> [WHAT THE TASK REQUIRES]:
Reproduce the listing below verbatim, from its first line to its last.

(Data extracted from a collection)

>> Begin

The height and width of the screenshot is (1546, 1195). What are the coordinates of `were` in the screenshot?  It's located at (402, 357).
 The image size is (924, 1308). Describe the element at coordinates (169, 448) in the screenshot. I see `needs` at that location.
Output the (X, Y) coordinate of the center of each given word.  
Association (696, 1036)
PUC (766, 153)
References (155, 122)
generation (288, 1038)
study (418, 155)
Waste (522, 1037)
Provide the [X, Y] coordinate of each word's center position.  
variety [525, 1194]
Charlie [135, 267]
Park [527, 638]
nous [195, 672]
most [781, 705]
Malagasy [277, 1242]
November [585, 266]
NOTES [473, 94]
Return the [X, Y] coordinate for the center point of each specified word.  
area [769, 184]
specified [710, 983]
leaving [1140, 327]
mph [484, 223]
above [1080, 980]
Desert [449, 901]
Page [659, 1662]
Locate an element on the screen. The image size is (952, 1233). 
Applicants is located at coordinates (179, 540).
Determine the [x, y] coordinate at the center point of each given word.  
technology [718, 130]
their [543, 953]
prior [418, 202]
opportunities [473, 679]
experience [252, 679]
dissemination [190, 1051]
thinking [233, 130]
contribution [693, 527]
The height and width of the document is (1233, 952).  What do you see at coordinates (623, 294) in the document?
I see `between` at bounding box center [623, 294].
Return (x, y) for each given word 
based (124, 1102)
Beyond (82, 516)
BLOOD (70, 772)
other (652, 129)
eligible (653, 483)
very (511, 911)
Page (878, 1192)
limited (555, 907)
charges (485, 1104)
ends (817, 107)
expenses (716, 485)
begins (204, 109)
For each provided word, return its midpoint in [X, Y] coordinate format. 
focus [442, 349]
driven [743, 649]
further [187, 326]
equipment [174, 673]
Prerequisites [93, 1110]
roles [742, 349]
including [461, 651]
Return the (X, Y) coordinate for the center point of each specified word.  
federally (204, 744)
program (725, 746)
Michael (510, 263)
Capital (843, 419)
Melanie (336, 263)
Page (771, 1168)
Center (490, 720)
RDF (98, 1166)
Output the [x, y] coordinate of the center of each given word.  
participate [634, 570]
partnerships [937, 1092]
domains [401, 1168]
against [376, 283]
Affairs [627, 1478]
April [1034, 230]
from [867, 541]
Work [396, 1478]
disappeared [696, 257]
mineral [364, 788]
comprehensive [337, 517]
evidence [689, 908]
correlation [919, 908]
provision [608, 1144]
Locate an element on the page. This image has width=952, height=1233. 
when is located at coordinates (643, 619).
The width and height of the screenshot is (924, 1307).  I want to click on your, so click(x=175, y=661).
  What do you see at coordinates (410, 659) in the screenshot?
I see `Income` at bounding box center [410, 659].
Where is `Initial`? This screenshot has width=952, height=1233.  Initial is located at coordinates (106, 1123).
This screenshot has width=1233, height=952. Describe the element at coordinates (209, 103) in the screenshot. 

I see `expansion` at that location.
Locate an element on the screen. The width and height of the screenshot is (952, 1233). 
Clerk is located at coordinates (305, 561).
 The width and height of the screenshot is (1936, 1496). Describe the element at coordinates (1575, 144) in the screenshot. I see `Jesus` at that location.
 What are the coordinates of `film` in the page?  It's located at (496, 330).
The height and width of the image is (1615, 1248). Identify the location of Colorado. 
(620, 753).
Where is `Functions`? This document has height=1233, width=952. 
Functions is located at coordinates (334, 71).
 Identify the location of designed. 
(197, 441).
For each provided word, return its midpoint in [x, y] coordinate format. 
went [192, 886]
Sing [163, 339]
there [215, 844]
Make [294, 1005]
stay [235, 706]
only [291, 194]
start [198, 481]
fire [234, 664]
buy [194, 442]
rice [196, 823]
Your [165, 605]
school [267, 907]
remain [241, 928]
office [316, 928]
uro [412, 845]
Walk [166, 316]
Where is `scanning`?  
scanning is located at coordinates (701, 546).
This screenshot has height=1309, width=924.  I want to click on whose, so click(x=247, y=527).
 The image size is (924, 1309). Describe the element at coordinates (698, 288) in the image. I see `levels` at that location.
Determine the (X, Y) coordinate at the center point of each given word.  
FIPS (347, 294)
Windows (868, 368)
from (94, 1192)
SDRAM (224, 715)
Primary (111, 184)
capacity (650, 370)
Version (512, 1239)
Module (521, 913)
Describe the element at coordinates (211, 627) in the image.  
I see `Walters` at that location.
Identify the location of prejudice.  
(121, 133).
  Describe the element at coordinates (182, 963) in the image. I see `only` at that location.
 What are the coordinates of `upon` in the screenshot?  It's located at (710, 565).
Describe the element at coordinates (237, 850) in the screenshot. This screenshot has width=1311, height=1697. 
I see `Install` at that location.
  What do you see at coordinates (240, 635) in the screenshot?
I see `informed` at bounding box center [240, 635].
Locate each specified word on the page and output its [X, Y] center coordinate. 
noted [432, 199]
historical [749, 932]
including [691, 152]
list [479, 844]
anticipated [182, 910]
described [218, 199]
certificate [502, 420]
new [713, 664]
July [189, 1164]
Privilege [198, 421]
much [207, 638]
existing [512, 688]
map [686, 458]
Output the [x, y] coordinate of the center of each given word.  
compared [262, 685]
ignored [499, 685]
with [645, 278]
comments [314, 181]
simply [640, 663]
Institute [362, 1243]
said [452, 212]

>> End

> [ANSWER TO THIS TASK]:
The height and width of the screenshot is (1546, 1195). What are the coordinates of `were` in the screenshot?  It's located at (402, 357).
 The image size is (924, 1308). Describe the element at coordinates (169, 448) in the screenshot. I see `needs` at that location.
Output the (X, Y) coordinate of the center of each given word.  
Association (696, 1036)
PUC (766, 153)
References (155, 122)
generation (288, 1038)
study (418, 155)
Waste (522, 1037)
Provide the [X, Y] coordinate of each word's center position.  
variety [525, 1194]
Charlie [135, 267]
Park [527, 638]
nous [195, 672]
most [781, 705]
Malagasy [277, 1242]
November [585, 266]
NOTES [473, 94]
Return the [X, Y] coordinate for the center point of each specified word.  
area [769, 184]
specified [710, 983]
leaving [1140, 327]
mph [484, 223]
above [1080, 980]
Desert [449, 901]
Page [659, 1662]
Locate an element on the screen. The image size is (952, 1233). 
Applicants is located at coordinates (179, 540).
Determine the [x, y] coordinate at the center point of each given word.  
technology [718, 130]
their [543, 953]
prior [418, 202]
opportunities [473, 679]
experience [252, 679]
dissemination [190, 1051]
thinking [233, 130]
contribution [693, 527]
The height and width of the document is (1233, 952).  What do you see at coordinates (623, 294) in the document?
I see `between` at bounding box center [623, 294].
Return (x, y) for each given word 
based (124, 1102)
Beyond (82, 516)
BLOOD (70, 772)
other (652, 129)
eligible (653, 483)
very (511, 911)
Page (878, 1192)
limited (555, 907)
charges (485, 1104)
ends (817, 107)
expenses (716, 485)
begins (204, 109)
For each provided word, return its midpoint in [X, Y] coordinate format. 
focus [442, 349]
driven [743, 649]
further [187, 326]
equipment [174, 673]
Prerequisites [93, 1110]
roles [742, 349]
including [461, 651]
Return the (X, Y) coordinate for the center point of each specified word.  
federally (204, 744)
program (725, 746)
Michael (510, 263)
Capital (843, 419)
Melanie (336, 263)
Page (771, 1168)
Center (490, 720)
RDF (98, 1166)
Output the [x, y] coordinate of the center of each given word.  
participate [634, 570]
partnerships [937, 1092]
domains [401, 1168]
against [376, 283]
Affairs [627, 1478]
April [1034, 230]
from [867, 541]
Work [396, 1478]
disappeared [696, 257]
mineral [364, 788]
comprehensive [337, 517]
evidence [689, 908]
correlation [919, 908]
provision [608, 1144]
Locate an element on the page. This image has width=952, height=1233. 
when is located at coordinates (643, 619).
The width and height of the screenshot is (924, 1307).  I want to click on your, so click(x=175, y=661).
  What do you see at coordinates (410, 659) in the screenshot?
I see `Income` at bounding box center [410, 659].
Where is `Initial`? This screenshot has width=952, height=1233.  Initial is located at coordinates (106, 1123).
This screenshot has width=1233, height=952. Describe the element at coordinates (209, 103) in the screenshot. 

I see `expansion` at that location.
Locate an element on the screen. The width and height of the screenshot is (952, 1233). 
Clerk is located at coordinates (305, 561).
 The width and height of the screenshot is (1936, 1496). Describe the element at coordinates (1575, 144) in the screenshot. I see `Jesus` at that location.
 What are the coordinates of `film` in the page?  It's located at (496, 330).
The height and width of the image is (1615, 1248). Identify the location of Colorado. 
(620, 753).
Where is `Functions`? This document has height=1233, width=952. 
Functions is located at coordinates (334, 71).
 Identify the location of designed. 
(197, 441).
For each provided word, return its midpoint in [x, y] coordinate format. 
went [192, 886]
Sing [163, 339]
there [215, 844]
Make [294, 1005]
stay [235, 706]
only [291, 194]
start [198, 481]
fire [234, 664]
buy [194, 442]
rice [196, 823]
Your [165, 605]
school [267, 907]
remain [241, 928]
office [316, 928]
uro [412, 845]
Walk [166, 316]
Where is `scanning`?  
scanning is located at coordinates (701, 546).
This screenshot has height=1309, width=924.  I want to click on whose, so click(x=247, y=527).
 The image size is (924, 1309). Describe the element at coordinates (698, 288) in the image. I see `levels` at that location.
Determine the (X, Y) coordinate at the center point of each given word.  
FIPS (347, 294)
Windows (868, 368)
from (94, 1192)
SDRAM (224, 715)
Primary (111, 184)
capacity (650, 370)
Version (512, 1239)
Module (521, 913)
Describe the element at coordinates (211, 627) in the image.  
I see `Walters` at that location.
Identify the location of prejudice.  
(121, 133).
  Describe the element at coordinates (182, 963) in the image. I see `only` at that location.
 What are the coordinates of `upon` in the screenshot?  It's located at (710, 565).
Describe the element at coordinates (237, 850) in the screenshot. This screenshot has width=1311, height=1697. 
I see `Install` at that location.
  What do you see at coordinates (240, 635) in the screenshot?
I see `informed` at bounding box center [240, 635].
Locate each specified word on the page and output its [X, Y] center coordinate. 
noted [432, 199]
historical [749, 932]
including [691, 152]
list [479, 844]
anticipated [182, 910]
described [218, 199]
certificate [502, 420]
new [713, 664]
July [189, 1164]
Privilege [198, 421]
much [207, 638]
existing [512, 688]
map [686, 458]
Output the [x, y] coordinate of the center of each given word.  
compared [262, 685]
ignored [499, 685]
with [645, 278]
comments [314, 181]
simply [640, 663]
Institute [362, 1243]
said [452, 212]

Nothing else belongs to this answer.